美作先輩の努力と熱意が伝わってきそうだった。
「今回、結構大切な役をもらったから、今まであまり出れなかった分も頑張ったんだけど……無駄だったな」
「美作……くん……」
浅間先輩が息を飲む。
ため息まじりに台本と美作先輩を見比べていた。
「すごいね。……わたしでもここまでやっていないよ……」
そうつぶやいた浅間先輩の目に動揺がハッキリと浮かぶ。
「………」
児玉先輩は何も言わない。
台本に特に驚いた様子もない。
ただ、伏せられた目は寂しそうだった。
だからわかった。
児玉先輩は、きっと知っているんだ。
美作先輩の努力を。
「………」
美作先輩の役は、確かに出番もセリフも多い。

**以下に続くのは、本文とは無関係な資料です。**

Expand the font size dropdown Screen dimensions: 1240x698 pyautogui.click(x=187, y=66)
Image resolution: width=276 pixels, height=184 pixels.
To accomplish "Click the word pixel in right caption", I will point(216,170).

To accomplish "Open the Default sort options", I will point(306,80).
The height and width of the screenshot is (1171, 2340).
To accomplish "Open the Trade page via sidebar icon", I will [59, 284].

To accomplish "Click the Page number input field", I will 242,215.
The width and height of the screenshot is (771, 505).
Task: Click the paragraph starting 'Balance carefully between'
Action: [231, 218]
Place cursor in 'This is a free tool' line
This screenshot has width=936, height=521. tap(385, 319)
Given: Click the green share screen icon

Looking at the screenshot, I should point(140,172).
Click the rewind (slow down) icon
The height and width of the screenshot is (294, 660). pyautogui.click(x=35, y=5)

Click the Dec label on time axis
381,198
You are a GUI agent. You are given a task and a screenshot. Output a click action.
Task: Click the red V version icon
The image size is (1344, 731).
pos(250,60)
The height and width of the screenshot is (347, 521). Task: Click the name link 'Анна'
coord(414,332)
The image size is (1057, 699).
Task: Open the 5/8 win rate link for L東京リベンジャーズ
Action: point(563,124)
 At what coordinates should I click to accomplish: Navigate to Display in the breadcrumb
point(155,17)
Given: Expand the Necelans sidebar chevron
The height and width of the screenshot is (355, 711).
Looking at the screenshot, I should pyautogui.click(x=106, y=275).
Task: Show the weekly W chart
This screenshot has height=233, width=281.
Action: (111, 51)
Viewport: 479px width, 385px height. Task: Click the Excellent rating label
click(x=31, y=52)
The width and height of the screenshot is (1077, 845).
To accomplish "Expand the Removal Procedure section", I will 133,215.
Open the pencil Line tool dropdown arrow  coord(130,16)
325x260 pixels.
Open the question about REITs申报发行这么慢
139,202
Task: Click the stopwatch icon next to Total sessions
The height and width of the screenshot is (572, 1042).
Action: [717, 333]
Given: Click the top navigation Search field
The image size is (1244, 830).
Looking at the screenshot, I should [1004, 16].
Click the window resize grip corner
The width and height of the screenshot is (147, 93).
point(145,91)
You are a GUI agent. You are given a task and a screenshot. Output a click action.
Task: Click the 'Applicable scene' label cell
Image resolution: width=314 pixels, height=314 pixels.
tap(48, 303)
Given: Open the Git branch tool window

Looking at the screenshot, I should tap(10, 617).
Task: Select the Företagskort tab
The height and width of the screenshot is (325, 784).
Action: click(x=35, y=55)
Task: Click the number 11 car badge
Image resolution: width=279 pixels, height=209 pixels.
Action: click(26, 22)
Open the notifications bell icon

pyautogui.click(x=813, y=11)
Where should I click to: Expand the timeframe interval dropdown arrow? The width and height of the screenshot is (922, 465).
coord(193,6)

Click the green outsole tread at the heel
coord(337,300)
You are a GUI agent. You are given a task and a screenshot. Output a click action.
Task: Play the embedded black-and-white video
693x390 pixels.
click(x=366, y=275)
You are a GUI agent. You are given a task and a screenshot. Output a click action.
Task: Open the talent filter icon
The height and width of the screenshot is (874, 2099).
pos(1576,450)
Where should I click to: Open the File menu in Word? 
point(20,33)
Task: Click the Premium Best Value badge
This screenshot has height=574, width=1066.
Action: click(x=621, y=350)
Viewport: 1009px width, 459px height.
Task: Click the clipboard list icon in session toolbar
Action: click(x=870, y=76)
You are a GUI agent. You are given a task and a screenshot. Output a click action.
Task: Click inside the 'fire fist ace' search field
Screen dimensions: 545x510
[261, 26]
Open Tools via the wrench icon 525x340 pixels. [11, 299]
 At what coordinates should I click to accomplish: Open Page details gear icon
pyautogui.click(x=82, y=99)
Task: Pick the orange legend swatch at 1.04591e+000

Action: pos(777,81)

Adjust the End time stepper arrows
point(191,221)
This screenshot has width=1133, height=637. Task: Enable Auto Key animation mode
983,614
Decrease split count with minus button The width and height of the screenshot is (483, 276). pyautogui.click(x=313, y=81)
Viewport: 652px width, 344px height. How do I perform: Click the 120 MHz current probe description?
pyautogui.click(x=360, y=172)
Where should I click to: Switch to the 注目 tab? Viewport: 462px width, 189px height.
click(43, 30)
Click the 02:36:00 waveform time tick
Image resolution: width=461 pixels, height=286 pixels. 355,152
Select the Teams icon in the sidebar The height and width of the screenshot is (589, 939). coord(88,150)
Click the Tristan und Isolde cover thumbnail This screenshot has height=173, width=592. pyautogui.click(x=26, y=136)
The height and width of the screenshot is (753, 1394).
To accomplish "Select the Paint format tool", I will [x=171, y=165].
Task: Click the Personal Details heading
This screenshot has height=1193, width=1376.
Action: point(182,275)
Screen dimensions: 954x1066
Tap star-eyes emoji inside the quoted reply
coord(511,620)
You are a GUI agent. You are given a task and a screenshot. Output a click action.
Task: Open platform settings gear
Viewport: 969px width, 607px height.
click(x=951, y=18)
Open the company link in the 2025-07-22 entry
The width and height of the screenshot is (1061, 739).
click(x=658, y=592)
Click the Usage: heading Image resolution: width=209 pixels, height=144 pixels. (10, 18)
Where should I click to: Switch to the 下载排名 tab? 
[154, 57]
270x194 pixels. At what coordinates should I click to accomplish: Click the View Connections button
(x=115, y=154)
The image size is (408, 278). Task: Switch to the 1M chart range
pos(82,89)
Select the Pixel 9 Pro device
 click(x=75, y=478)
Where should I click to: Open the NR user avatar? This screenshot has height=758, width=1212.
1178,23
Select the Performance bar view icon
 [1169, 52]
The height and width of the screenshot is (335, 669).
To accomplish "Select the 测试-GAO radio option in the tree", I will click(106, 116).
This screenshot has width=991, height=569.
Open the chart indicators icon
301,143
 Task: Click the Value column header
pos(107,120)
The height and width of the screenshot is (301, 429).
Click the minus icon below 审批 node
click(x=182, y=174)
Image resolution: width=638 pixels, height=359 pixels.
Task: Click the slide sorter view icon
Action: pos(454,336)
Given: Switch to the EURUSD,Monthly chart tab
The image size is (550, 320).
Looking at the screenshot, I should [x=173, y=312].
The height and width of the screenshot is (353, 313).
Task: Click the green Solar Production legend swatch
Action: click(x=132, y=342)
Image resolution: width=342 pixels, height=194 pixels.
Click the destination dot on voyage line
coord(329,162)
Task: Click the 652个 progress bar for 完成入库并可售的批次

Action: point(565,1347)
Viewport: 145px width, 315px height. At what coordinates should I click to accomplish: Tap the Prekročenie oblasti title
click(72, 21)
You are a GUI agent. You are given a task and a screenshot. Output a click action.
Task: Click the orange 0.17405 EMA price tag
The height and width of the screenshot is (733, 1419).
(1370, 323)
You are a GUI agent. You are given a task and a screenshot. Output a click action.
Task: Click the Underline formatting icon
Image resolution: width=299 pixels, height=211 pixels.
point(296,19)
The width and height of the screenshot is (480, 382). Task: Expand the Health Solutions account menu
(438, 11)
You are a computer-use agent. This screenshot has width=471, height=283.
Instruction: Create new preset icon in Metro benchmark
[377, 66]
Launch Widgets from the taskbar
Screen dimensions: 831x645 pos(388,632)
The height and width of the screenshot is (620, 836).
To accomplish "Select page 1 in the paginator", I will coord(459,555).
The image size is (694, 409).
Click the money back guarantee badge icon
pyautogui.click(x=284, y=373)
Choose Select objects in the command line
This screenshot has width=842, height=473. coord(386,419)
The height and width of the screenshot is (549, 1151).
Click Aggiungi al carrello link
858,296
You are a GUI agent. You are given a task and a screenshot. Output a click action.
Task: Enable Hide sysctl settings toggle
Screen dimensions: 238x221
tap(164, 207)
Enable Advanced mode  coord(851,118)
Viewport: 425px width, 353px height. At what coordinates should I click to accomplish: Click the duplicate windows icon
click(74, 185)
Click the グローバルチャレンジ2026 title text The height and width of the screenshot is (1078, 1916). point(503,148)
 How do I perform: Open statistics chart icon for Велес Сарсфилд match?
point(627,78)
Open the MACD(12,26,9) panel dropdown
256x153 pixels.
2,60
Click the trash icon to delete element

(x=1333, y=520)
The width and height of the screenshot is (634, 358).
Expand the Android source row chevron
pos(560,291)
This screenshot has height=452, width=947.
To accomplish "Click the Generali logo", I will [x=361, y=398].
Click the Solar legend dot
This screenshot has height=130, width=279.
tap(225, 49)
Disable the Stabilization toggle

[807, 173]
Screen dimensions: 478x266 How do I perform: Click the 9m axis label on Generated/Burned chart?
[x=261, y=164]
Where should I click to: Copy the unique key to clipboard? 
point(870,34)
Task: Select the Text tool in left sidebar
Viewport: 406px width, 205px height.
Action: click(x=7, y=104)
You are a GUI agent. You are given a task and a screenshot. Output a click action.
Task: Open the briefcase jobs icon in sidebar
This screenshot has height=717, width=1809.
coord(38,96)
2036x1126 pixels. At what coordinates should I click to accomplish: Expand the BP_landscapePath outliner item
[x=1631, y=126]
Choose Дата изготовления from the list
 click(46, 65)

大事な役だ。
台本ができてすぐにテスト休みになったから、私たちもまだそれほどたくさん練習ができているわけじゃないけど。
今さら違う人に変わってもらって大丈夫なんだろうか。
浅間先輩の顔を見る。
ありありと迷いが浮かび上がっている。
私と同じように感じているのかもしれない。
でも浅間先輩は美作先輩を許すことはできない。
舞台に立ってもいいとは言えない。
今回こんなことがあった以上、私のことを思って、行動してくれている。
ここでその言葉が言えるのは、きっと私だけ。
美作先輩に
信じるから、一緒に舞台に立とうと
言えるのは……
「あ、あの……私……っ」
みんなが私に注目する。
浅間先輩も児玉先輩も、……美作先輩も。
「私……やっぱり信じます……っ」
「沢渡さん?」
「いえ、その、今回のことは正直言うと信じきれないけど……でも。
…でも、もうこんなことはないと、これから私たち、一緒にいい舞台を作るんだと……美作先輩もそう思っていると。
そう………信じます」
美作先輩が目を大きく見開いた。